● Provided data
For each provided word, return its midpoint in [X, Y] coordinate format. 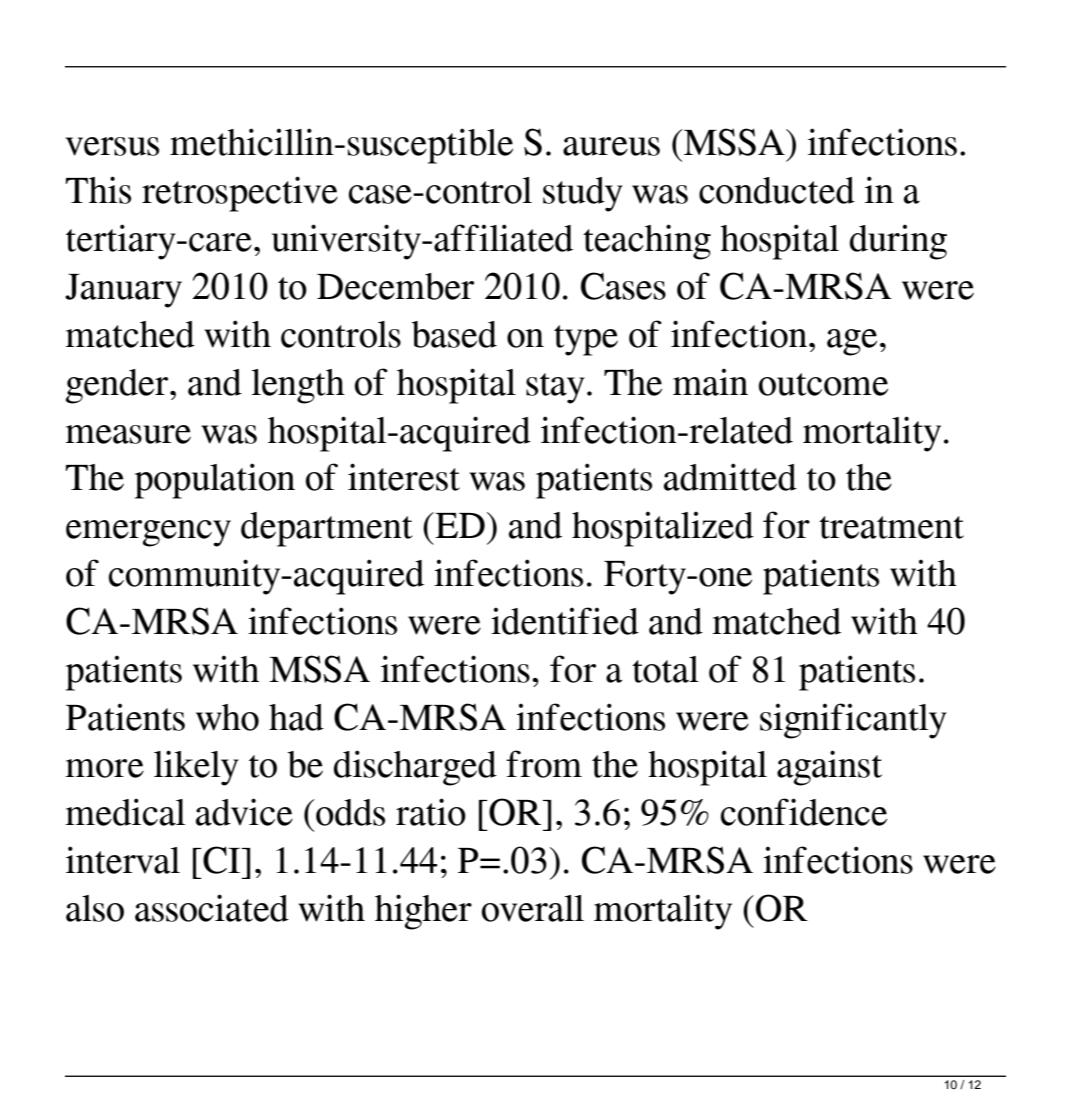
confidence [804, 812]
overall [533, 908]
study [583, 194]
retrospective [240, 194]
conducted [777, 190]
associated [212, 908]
--
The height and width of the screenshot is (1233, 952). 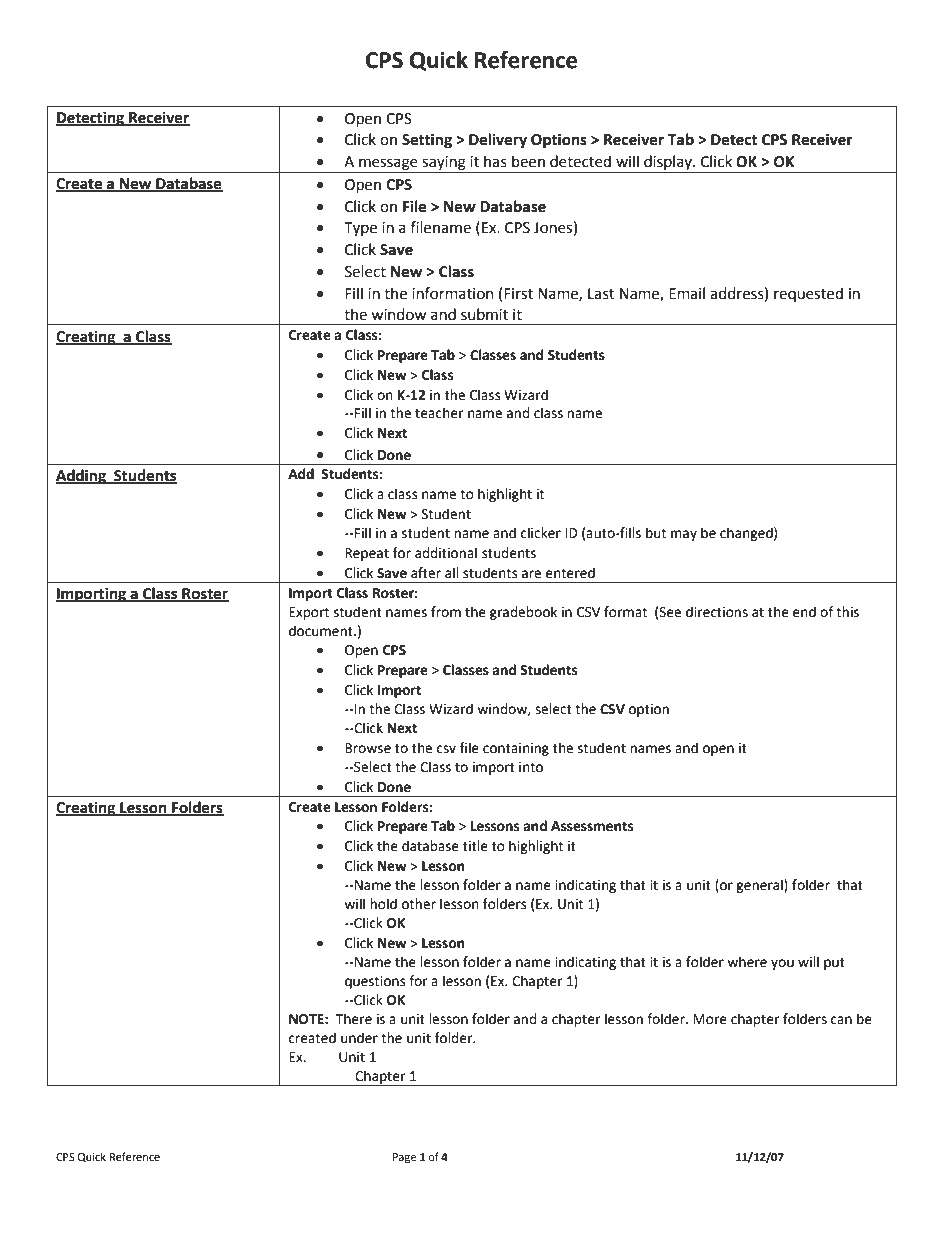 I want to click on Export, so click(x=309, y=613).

● Exercise task
Can you rewrite only the records from the line with "For each provided" up to and including the line with "associated [212, 908]", requests included, shifting every coordinate in the answers by -49? Leave the pictures out.

● Response
For each provided word, return its midpoint in [X, Y] coordinate format. 
confidence [755, 763]
overall [484, 859]
study [534, 145]
retrospective [191, 145]
conducted [728, 141]
associated [163, 859]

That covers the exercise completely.